Previously, every individual enrolled had a chance to show their work at the showcase, but with eight cohorts, it became too many to jam into one event. This year’s showcase is an innovated twist, a curated presentation of ten standout pieces of work from across a variety of disciplines. All students, however, will still get a chance to highlight their work from the past 10 weeks as Art of Freelance is hosting four nights of gallery style presentations at their studio. This year’s curated showcase features ten extraordinary projects from the current cohort, which has been a “collaborative, innovative, and supportive 10 weeks.”

Through word of mouth by way of New York, Mathieu and his team heard about Space for Arts and reached out for help identifying a studio space for their showcase.  Given the new twist on the showcase, it was a perfect opportunity for us to collaborate. SFA will be sponsoring the studio where the showcase will happen. Besides being an opportunity for those enrolled to present their accomplishments, the showcase is a chance for all creatives to come together to network, learn, and be inspired.

“10 weeks is a blink of an eye and while creatives are good at talking a big game, here are ten examples of people actually getting it done,” Mathieu says of the event, which also helps creative freelancers focus on their own goals and what they can accomplish.

“If you’re not getting hired for the project you wish you were doing, you have to hire yourself and be your own client. Give yourself a budget, timeline, milestones.” And if they are unsure of how to do that, the event is a great introduction to the Art of Freelance course and the successes it can guide people toward.

The showcase additionally builds community among creatives; due to the solitary nature of their career, creative freelancers face isolation working as a lone wolf. The showcase provides the opportunity for people to meet and for disciplines and ideas to cross pollinate.

“LA is a land of ambition and dreams and hustle. People come to LA to make it happen, to make dreams come true whether it is in the music industry, in entertainment, in advertisement, in photography. It’s a place where it is not uncommon to be driving down the street and see three different projects being created, whether it’s a photoshoot, a movie, or a mural. LA is a land of people striving to create.”

Yet the spread out, traffic-filled city hampers the ability of these creative, ambitious people to get together despite intention. Art of Freelance tries to act as that bridge for creatives to access their communities through celebration and communication. With an audience that represents a myriad of industries, it is also a chance to network and for new projects, creatives, and voices to be discovered.

As to hints for what to expect from this year’s showcase, Mathieu didn’t shy away from detail.

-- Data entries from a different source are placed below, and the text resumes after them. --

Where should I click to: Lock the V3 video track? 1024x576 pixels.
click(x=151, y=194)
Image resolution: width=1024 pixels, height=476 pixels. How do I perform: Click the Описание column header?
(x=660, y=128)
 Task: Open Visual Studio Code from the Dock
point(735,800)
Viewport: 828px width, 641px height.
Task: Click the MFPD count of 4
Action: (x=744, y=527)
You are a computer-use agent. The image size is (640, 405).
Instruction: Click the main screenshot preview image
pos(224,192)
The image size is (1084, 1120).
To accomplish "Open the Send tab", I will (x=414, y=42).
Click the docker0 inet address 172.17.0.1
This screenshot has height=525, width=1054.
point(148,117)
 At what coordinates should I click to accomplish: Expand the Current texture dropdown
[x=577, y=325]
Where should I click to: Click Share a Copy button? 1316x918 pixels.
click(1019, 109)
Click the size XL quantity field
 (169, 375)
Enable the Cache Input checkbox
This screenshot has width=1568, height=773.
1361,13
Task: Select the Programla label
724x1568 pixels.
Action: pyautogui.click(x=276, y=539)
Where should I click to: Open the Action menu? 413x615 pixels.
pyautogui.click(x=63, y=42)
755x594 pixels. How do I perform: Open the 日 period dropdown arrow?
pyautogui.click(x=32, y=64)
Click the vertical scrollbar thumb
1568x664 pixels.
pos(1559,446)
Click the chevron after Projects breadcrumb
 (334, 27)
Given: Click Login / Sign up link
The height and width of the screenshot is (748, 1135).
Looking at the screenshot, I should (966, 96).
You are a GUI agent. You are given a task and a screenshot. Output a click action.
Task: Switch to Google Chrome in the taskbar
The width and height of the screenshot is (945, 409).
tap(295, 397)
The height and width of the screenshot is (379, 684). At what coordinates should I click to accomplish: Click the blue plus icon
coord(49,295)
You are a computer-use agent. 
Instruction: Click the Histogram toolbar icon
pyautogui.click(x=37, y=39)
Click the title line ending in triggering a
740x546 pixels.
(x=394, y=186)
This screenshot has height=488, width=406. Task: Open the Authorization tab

“It will be a really nice night with impactful, important, timely works that touch upon immigration and the #MeToo movement. There’s also fun, weird, interesting work that’s been created and is lighter in nature. There’s products that have been designed (and that are for sale) which are tactical and practical. There’s touching stuff – a children’s song and book- and beautiful dance projects. It will be an eclectic evening that people will walk away inspired with a smile on their face and reminded of the important issues being faced. And it’s also a reminder that creativity is one of the answers to how we get through tough times. Creative freelancers have a real place in the conversation about how do we make the world a better place and ensure a brighter future.”